**TASK REQUIREMENTS**
Below are some records. Set down exactly the line holding "You are a computer-use" and every later line through the end, omitting the pictures.

**DATA LISTING**
──────────────────────────────

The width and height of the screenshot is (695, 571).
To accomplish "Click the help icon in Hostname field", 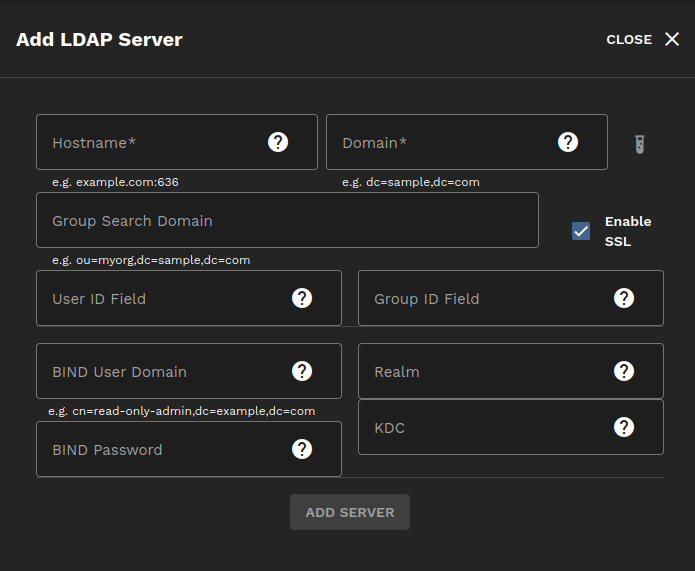I will coord(278,142).
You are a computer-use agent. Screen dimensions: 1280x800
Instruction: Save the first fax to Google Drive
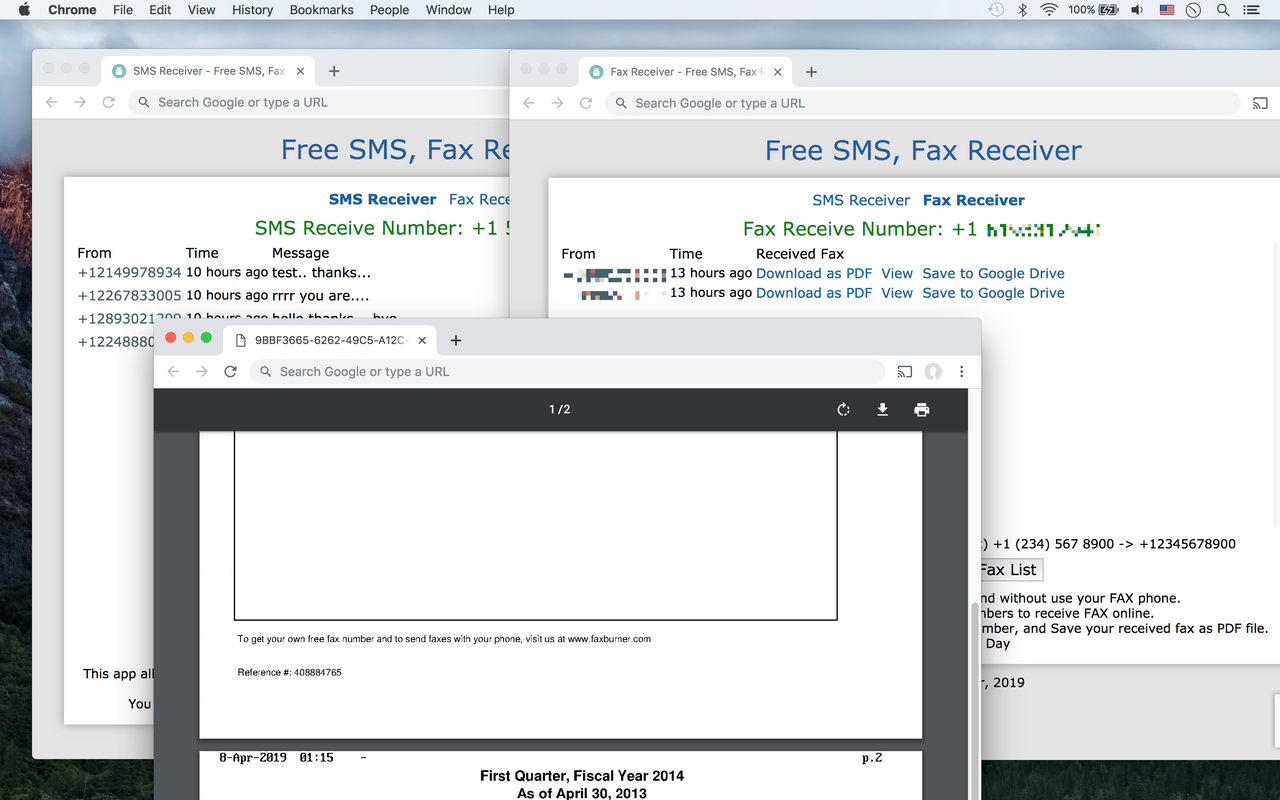993,273
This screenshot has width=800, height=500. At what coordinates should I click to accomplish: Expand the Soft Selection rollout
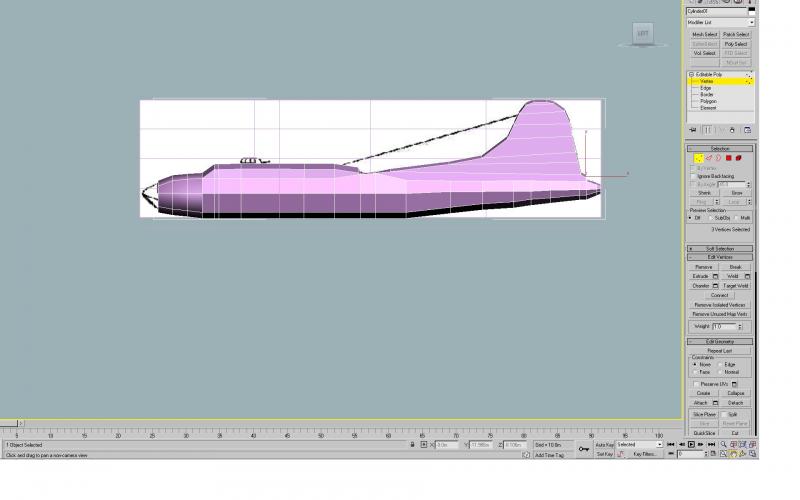719,248
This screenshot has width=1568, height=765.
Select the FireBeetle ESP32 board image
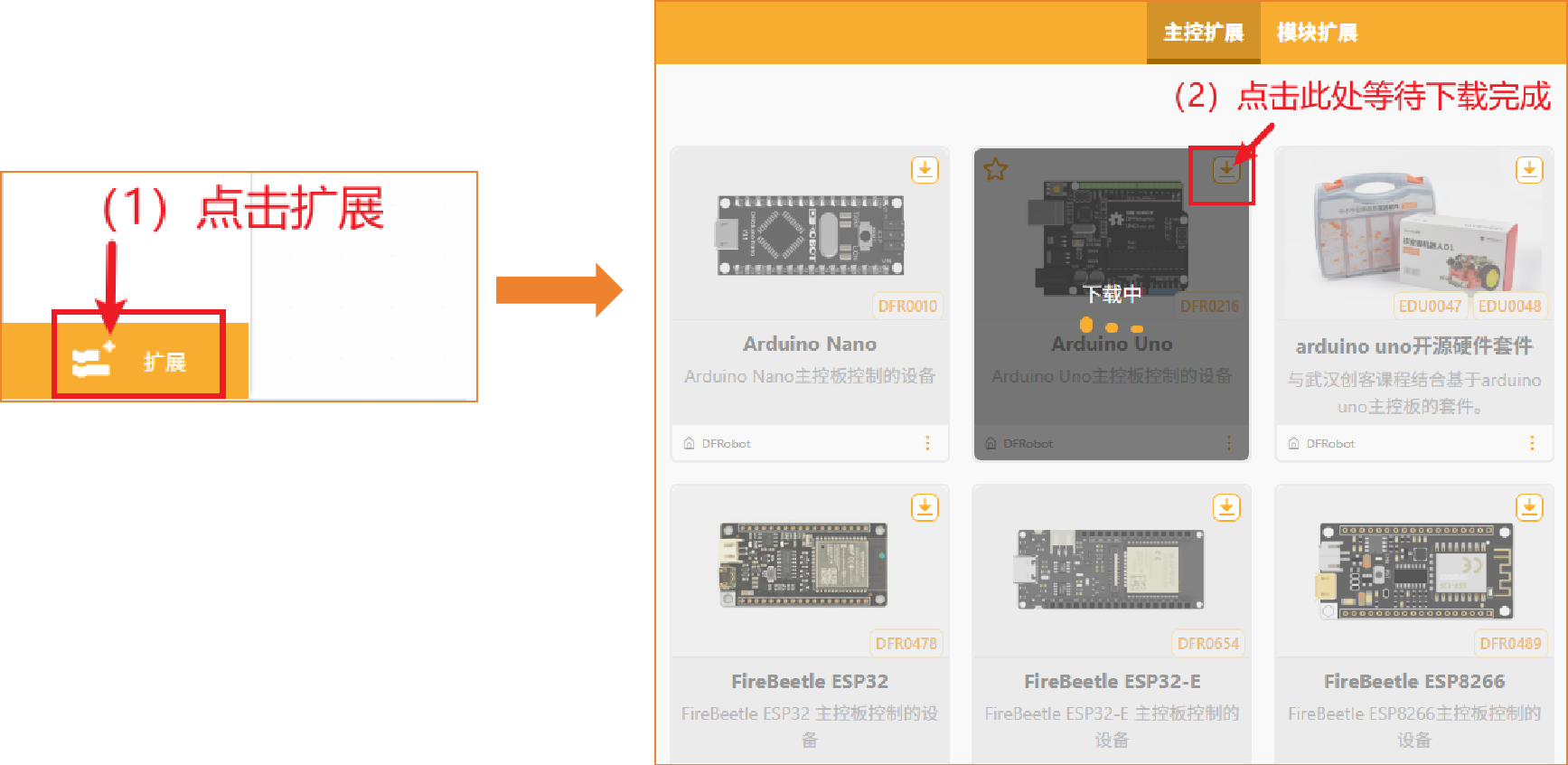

──────────────────────────────

**ANSWER BOX**
You are a computer-use agent. Screen dimensions: 1280x800
Instruction: Save the first fax to Google Drive
993,273
This screenshot has width=800, height=500. At what coordinates should I click to accomplish: Expand the Soft Selection rollout
719,248
This screenshot has width=1568, height=765.
Select the FireBeetle ESP32 board image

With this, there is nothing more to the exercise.